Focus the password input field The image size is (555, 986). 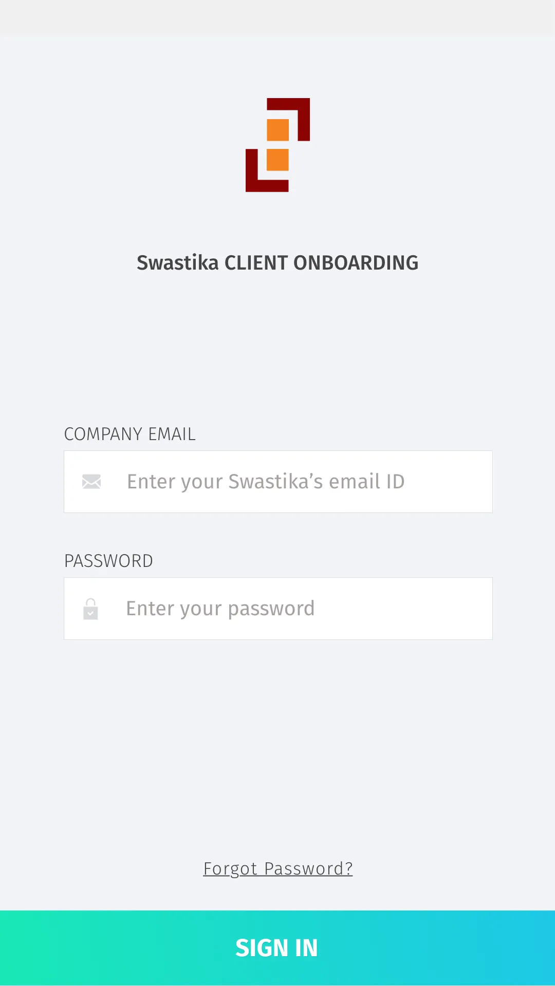[278, 609]
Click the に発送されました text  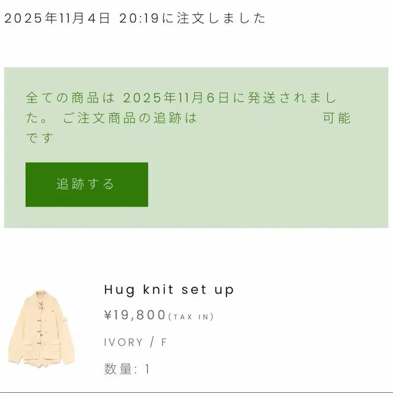(x=285, y=98)
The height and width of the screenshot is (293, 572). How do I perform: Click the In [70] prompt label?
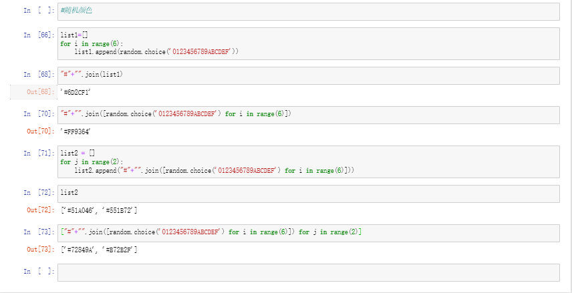click(39, 114)
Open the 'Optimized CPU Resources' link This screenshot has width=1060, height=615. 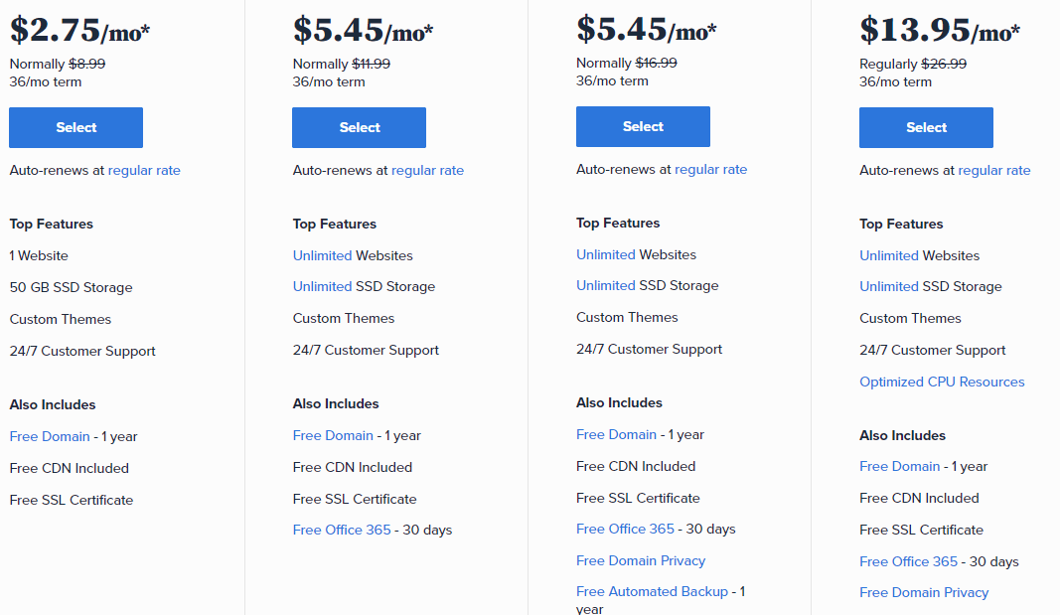(942, 383)
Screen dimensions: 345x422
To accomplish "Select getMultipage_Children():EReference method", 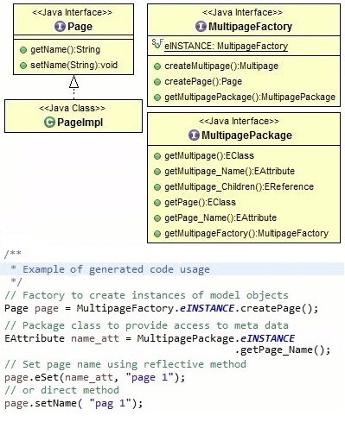I will coord(239,186).
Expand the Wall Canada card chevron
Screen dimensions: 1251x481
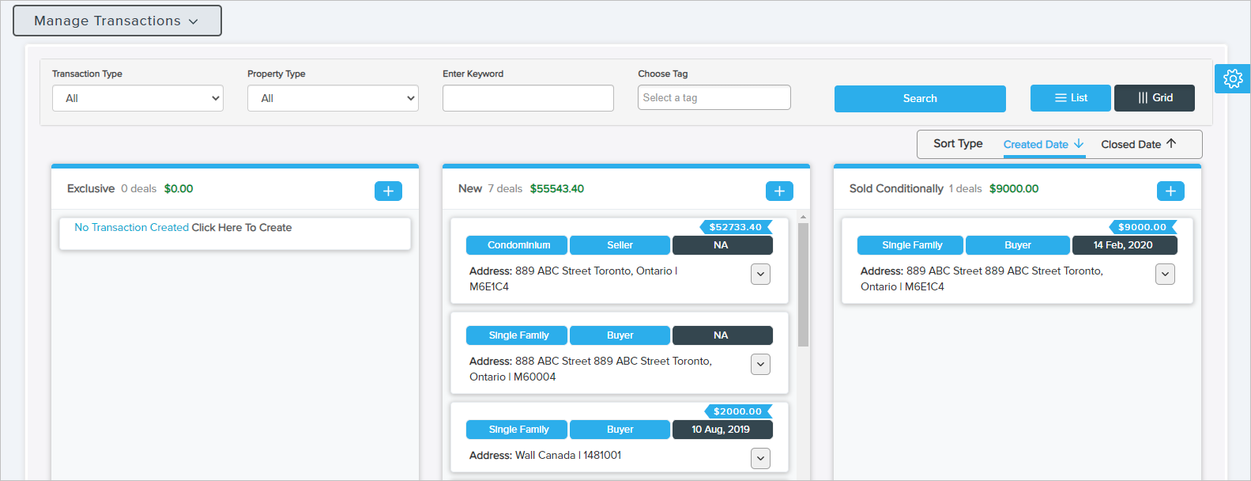tap(760, 458)
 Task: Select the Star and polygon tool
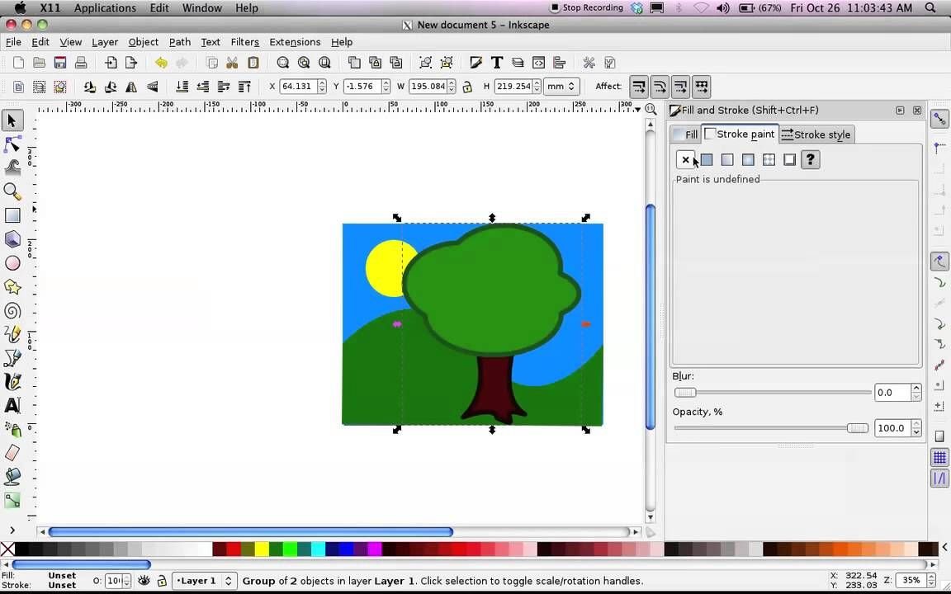tap(12, 287)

**Exercise goal:**
Working from the line containing "Expand the Wall Canada card chevron" to the last line of the data, retype every line exactly, both ends included, and leave out all pictures.

**Written answer:**
Expand the Wall Canada card chevron
Screen dimensions: 1251x481
tap(760, 458)
 Task: Select the Star and polygon tool
tap(12, 287)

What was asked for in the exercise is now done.